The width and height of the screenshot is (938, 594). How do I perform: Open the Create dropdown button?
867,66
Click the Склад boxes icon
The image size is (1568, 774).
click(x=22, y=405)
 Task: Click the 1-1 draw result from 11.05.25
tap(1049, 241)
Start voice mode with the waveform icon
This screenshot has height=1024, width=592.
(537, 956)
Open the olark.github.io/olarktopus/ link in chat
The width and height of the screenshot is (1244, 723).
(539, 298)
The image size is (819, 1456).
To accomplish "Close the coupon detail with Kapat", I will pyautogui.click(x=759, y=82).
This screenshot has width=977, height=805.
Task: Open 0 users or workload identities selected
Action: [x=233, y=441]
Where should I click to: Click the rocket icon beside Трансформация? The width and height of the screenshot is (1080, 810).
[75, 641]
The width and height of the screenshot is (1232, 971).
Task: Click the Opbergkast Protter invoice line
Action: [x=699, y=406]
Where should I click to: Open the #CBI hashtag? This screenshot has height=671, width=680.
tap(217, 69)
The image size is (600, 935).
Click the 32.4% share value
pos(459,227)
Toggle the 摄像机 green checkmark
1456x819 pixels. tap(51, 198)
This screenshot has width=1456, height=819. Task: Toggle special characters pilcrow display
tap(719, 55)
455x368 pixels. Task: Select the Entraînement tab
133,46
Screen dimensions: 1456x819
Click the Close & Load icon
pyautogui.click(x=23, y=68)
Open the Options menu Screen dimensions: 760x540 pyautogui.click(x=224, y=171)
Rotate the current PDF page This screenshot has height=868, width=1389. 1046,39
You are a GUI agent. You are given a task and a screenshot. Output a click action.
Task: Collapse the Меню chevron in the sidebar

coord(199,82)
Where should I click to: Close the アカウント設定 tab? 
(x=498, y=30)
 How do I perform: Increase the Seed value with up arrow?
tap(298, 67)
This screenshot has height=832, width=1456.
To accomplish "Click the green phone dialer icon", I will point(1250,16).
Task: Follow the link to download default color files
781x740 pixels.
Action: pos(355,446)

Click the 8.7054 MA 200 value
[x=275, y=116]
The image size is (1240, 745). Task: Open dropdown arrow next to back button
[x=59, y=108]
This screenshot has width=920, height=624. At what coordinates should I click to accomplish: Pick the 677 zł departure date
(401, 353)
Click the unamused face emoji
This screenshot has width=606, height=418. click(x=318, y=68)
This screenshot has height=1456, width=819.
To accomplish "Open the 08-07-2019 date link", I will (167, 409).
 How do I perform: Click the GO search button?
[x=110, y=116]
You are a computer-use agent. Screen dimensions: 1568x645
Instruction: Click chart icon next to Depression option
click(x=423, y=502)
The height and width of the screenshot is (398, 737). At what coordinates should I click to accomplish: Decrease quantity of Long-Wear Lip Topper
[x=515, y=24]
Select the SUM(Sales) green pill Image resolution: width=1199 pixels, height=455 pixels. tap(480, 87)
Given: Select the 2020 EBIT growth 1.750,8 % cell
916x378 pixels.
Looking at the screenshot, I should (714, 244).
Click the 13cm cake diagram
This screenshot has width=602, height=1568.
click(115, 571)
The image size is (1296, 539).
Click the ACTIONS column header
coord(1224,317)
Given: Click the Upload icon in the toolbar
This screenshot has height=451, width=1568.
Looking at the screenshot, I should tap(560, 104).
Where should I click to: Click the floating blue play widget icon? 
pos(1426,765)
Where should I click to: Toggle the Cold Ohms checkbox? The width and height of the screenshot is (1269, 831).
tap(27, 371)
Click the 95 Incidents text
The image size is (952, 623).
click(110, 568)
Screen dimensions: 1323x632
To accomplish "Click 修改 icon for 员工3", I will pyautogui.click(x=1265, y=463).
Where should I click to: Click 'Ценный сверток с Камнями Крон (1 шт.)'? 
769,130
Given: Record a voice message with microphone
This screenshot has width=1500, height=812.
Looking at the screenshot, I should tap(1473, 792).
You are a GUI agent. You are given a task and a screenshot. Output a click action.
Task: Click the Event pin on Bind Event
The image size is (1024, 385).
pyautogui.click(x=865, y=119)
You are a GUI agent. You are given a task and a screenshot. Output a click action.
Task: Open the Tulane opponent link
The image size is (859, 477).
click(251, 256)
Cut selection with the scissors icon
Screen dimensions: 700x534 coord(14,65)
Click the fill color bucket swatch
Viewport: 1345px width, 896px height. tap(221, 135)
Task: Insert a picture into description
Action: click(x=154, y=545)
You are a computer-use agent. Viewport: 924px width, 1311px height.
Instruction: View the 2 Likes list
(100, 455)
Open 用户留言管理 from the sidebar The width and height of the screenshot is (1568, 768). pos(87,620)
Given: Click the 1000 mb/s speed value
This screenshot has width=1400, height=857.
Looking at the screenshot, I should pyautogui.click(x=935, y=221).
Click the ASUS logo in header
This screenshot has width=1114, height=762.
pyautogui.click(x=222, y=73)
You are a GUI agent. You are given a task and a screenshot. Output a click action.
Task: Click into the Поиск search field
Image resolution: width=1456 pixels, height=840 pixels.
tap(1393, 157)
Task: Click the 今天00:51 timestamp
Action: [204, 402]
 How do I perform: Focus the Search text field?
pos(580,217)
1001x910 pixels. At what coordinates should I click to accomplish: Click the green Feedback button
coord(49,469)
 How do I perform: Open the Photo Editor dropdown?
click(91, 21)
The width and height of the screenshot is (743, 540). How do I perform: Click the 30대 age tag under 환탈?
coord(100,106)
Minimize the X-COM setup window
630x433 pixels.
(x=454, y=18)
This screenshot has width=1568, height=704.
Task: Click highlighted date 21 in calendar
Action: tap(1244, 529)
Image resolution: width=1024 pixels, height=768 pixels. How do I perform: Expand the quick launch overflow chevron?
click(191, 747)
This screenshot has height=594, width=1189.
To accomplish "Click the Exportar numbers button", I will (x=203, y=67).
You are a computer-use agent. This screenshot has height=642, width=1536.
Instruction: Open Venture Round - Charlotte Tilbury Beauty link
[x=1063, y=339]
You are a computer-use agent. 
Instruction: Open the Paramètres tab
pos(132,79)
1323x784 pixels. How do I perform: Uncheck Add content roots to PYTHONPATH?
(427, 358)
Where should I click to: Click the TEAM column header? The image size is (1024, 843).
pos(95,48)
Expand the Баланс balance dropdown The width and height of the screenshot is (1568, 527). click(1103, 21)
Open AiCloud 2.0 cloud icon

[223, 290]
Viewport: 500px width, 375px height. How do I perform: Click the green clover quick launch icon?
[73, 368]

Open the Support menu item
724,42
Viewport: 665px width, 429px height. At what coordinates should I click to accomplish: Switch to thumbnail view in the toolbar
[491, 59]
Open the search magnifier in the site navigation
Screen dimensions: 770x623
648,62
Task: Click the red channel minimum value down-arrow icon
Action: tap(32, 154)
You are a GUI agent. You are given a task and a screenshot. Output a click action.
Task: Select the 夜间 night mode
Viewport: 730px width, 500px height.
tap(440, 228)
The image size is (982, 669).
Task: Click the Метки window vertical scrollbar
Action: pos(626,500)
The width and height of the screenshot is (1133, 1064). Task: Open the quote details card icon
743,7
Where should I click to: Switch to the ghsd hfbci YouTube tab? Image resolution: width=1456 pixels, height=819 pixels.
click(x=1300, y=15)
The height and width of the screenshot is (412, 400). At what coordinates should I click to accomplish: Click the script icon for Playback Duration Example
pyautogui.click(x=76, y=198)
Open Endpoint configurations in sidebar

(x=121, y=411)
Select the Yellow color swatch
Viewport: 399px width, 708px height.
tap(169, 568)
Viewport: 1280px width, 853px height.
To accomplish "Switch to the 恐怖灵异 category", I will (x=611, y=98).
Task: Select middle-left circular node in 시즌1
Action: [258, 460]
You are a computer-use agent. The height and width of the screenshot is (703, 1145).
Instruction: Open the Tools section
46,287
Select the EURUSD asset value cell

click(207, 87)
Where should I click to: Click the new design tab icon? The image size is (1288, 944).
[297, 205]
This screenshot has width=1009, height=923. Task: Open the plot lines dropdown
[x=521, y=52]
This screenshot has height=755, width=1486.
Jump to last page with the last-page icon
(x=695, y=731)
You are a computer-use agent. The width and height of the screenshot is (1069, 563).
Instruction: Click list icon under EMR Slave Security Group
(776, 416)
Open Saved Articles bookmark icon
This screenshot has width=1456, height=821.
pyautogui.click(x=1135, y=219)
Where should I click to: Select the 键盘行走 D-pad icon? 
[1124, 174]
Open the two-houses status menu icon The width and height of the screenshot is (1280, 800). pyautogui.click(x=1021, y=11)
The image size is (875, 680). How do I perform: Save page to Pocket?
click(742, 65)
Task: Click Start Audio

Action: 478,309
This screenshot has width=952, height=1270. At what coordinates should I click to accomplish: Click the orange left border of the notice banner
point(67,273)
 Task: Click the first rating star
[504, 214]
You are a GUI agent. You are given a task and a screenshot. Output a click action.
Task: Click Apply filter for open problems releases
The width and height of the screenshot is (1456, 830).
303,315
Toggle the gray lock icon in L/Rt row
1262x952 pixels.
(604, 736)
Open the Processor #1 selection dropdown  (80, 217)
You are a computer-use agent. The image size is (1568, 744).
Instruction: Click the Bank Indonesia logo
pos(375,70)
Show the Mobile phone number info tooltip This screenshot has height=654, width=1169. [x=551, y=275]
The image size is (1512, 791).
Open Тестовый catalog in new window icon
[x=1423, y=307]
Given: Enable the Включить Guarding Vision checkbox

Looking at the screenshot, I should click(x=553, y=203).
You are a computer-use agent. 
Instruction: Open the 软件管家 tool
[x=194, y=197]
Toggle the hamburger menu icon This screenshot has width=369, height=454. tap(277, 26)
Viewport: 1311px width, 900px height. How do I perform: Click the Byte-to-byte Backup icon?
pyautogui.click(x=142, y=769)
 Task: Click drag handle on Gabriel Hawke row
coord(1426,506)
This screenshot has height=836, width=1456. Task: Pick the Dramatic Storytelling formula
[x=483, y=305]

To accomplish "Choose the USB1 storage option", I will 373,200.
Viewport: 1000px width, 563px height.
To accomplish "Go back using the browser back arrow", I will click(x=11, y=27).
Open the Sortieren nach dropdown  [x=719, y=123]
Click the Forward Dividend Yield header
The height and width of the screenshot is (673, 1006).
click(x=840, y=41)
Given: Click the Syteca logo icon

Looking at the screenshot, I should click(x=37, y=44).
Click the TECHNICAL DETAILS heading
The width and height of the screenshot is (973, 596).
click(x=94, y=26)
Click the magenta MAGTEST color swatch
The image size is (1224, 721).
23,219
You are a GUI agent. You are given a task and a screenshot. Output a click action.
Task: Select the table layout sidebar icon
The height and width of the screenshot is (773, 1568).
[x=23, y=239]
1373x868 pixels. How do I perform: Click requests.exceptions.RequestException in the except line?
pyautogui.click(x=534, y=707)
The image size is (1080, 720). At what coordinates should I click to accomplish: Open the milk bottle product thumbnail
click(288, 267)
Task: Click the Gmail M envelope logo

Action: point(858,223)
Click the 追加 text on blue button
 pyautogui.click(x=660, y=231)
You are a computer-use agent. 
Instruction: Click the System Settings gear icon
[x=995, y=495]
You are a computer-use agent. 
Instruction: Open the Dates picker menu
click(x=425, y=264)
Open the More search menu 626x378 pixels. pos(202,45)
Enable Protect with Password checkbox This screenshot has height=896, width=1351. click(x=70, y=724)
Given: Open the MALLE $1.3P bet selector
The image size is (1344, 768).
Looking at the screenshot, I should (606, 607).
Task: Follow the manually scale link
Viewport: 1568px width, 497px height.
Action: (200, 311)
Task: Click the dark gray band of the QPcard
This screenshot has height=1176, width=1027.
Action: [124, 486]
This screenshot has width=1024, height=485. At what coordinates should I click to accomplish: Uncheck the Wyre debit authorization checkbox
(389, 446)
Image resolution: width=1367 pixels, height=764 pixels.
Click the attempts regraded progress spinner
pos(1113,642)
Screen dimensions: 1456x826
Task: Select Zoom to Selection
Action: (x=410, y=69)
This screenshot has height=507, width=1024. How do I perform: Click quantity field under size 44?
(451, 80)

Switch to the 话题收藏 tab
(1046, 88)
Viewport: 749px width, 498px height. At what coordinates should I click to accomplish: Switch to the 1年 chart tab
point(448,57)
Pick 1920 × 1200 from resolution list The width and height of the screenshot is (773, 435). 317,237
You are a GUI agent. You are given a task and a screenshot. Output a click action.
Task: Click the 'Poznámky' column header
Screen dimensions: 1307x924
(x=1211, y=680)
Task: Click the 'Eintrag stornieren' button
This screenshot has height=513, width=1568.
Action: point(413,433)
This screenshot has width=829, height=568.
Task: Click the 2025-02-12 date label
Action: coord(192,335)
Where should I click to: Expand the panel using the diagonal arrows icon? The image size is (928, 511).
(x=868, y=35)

- [Request] Print the entries exactly as they appear, from the line containing "This screenshot has width=920, height=624." through the line containing "click(x=423, y=502)", including both of those lines.

- [Result below]
This screenshot has width=920, height=624. At what coordinates should I click to accomplish: Pick the 677 zł departure date
(401, 353)
Click the unamused face emoji
This screenshot has width=606, height=418. click(x=318, y=68)
This screenshot has height=1456, width=819.
To accomplish "Open the 08-07-2019 date link", I will (167, 409).
 How do I perform: Click the GO search button?
[x=110, y=116]
You are a computer-use agent. Screen dimensions: 1568x645
Instruction: Click chart icon next to Depression option
click(x=423, y=502)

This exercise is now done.